▶ **Work to be completed**: The data must be transcribed exactly, with no line missing.

====================

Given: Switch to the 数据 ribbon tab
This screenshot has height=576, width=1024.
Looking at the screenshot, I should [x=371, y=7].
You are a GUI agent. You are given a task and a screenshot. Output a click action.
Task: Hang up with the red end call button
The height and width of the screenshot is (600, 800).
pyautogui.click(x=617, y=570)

====================

▶ **Final answer**:
Given: Switch to the 数据 ribbon tab
This screenshot has height=576, width=1024.
Looking at the screenshot, I should [x=371, y=7].
You are a GUI agent. You are given a task and a screenshot. Output a click action.
Task: Hang up with the red end call button
The height and width of the screenshot is (600, 800).
pyautogui.click(x=617, y=570)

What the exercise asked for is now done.